### MATERIAL FOR THE TASK
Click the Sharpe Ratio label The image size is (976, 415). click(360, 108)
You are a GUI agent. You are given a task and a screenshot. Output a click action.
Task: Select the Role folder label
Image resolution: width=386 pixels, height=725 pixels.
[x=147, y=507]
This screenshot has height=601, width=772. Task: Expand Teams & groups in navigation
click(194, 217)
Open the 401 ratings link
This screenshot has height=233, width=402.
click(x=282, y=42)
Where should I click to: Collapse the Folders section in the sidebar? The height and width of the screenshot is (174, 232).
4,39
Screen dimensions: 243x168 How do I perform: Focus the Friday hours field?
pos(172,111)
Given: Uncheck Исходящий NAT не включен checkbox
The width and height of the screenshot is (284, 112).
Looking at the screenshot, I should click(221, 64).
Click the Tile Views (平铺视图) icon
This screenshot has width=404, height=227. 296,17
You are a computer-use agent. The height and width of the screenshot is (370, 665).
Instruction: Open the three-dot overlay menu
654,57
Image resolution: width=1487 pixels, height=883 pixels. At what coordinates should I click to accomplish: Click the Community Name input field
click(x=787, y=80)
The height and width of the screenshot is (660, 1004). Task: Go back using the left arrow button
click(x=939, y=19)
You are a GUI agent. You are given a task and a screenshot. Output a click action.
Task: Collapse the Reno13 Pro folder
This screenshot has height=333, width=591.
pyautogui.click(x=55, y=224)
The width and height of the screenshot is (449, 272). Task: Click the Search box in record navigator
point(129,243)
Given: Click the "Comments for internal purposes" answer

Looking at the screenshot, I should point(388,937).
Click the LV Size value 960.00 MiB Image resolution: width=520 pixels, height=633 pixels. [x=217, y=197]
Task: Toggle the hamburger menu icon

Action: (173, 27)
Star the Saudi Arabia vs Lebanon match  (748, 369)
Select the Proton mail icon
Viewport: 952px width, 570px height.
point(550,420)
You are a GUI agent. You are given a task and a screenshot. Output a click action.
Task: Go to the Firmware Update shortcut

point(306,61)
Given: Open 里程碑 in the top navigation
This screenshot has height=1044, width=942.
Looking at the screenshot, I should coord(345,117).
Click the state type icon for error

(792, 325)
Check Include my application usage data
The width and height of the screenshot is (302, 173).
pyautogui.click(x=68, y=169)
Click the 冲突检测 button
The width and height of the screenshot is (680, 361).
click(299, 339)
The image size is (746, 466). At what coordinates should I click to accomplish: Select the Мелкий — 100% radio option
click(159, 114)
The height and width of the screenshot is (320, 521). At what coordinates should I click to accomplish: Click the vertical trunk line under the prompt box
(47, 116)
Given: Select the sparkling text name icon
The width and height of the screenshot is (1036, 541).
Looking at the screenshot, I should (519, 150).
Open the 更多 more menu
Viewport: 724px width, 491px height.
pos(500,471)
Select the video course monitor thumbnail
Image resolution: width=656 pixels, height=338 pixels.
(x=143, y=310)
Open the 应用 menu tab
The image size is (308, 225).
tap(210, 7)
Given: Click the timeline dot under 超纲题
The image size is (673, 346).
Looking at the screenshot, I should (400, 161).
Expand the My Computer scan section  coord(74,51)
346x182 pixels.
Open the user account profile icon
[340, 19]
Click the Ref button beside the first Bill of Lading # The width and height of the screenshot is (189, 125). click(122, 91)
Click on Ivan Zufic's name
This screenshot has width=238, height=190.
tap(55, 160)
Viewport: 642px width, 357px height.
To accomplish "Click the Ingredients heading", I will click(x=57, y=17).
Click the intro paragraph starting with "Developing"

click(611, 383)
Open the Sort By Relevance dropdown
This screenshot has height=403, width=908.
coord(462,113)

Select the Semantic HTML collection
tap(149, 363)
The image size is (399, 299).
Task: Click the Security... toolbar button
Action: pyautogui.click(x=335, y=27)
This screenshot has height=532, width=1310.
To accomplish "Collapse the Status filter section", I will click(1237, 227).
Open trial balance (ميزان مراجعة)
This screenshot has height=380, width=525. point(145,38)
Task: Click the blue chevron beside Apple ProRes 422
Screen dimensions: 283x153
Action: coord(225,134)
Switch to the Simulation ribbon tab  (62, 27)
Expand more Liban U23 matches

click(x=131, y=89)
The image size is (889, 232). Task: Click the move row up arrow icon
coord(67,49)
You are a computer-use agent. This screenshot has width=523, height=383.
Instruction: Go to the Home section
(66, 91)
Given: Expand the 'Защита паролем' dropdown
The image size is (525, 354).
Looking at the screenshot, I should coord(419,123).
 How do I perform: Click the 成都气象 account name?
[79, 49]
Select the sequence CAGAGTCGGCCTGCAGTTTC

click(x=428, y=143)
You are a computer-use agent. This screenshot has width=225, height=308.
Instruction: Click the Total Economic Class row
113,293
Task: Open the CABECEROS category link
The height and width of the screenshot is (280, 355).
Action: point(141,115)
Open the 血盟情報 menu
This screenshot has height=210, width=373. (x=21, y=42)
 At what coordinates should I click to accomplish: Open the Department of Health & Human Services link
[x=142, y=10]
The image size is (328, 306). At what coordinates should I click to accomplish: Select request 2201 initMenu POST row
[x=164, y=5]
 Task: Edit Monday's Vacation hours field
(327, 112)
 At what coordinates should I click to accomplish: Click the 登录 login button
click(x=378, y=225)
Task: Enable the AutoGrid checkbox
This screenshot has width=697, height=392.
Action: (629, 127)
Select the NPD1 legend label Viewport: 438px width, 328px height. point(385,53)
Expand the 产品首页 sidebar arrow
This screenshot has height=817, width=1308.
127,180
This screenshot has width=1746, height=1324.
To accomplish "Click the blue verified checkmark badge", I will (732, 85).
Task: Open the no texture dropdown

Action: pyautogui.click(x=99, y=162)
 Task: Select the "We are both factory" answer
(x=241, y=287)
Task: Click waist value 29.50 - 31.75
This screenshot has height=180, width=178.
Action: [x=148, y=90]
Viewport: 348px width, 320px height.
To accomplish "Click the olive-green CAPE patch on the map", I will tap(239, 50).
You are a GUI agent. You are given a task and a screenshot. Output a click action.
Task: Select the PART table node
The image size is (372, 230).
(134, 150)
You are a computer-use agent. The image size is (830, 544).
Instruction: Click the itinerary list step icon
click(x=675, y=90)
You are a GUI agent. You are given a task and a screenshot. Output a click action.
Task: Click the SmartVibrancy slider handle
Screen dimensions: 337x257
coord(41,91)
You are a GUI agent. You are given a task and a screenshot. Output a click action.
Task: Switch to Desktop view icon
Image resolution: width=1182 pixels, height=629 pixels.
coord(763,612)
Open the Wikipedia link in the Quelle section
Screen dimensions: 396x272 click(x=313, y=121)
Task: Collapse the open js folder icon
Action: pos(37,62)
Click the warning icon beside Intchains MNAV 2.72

### WORK INSTRUCTIONS
Only lines with the word "beside" are needed. Copy them from the preceding records.

### EXERCISE RESPONSE
Click the Ref button beside the first Bill of Lading # The width and height of the screenshot is (189, 125). click(122, 91)
Task: Click the blue chevron beside Apple ProRes 422
Click the warning icon beside Intchains MNAV 2.72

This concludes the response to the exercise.